▸ EXERCISE PROMPT:
Return the line that has "This screenshot has width=566, height=525." and all lines below it through the last, exactly as they stand; omit pictures.

▸ EXTRACTED ENTRIES:
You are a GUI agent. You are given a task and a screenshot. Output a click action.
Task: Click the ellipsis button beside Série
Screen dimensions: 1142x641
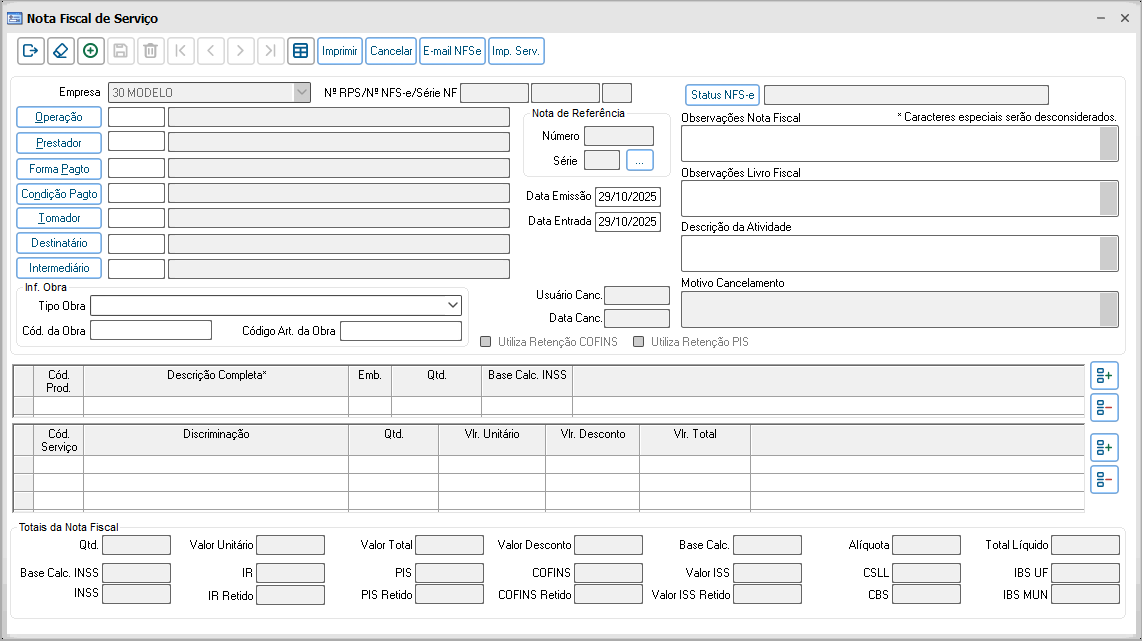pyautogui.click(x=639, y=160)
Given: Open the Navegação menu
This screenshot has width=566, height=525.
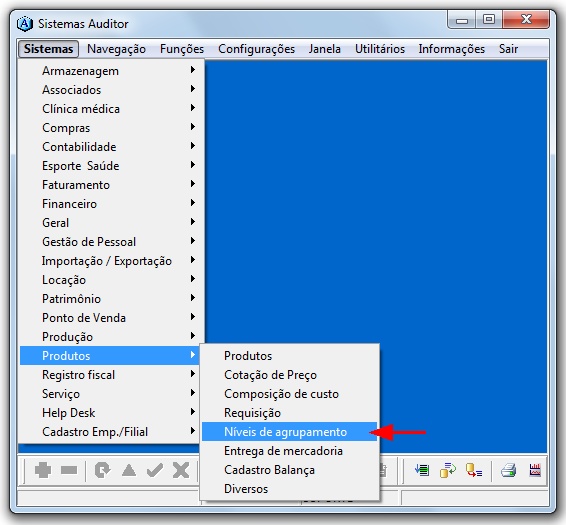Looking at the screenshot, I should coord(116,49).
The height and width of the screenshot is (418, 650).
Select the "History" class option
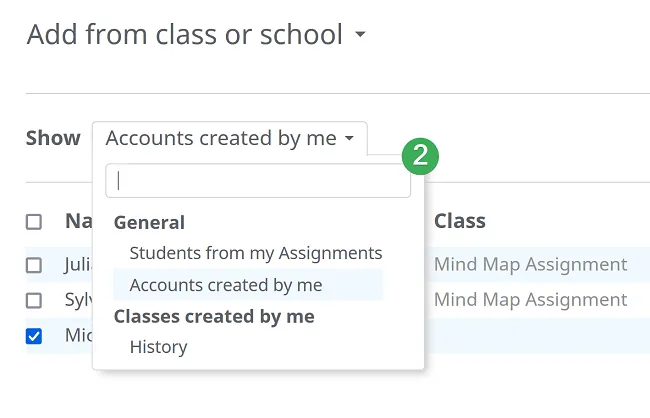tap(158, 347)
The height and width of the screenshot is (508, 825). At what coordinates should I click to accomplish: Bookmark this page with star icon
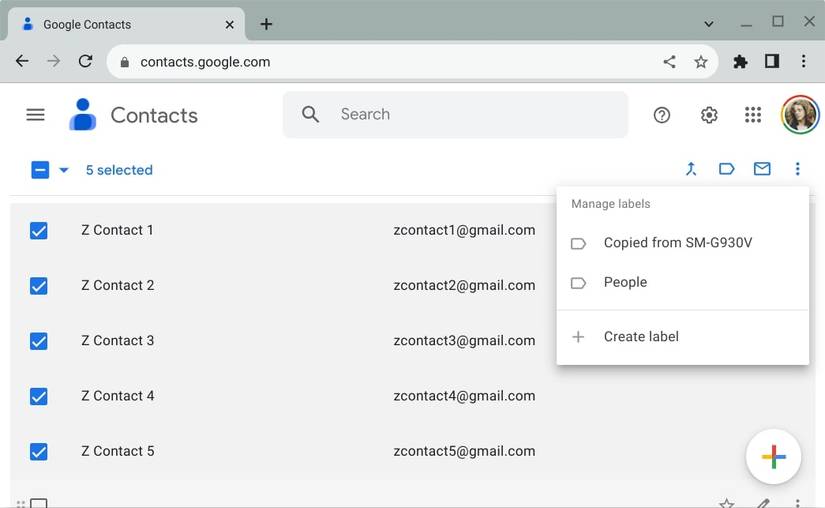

▸ OUTPUT FOR THIS TASK:
This screenshot has width=566, height=525.
Looking at the screenshot, I should coord(116,49).
The height and width of the screenshot is (418, 650).
Select the "History" class option
tap(158, 347)
The height and width of the screenshot is (508, 825). At what coordinates should I click to accomplish: Bookmark this page with star icon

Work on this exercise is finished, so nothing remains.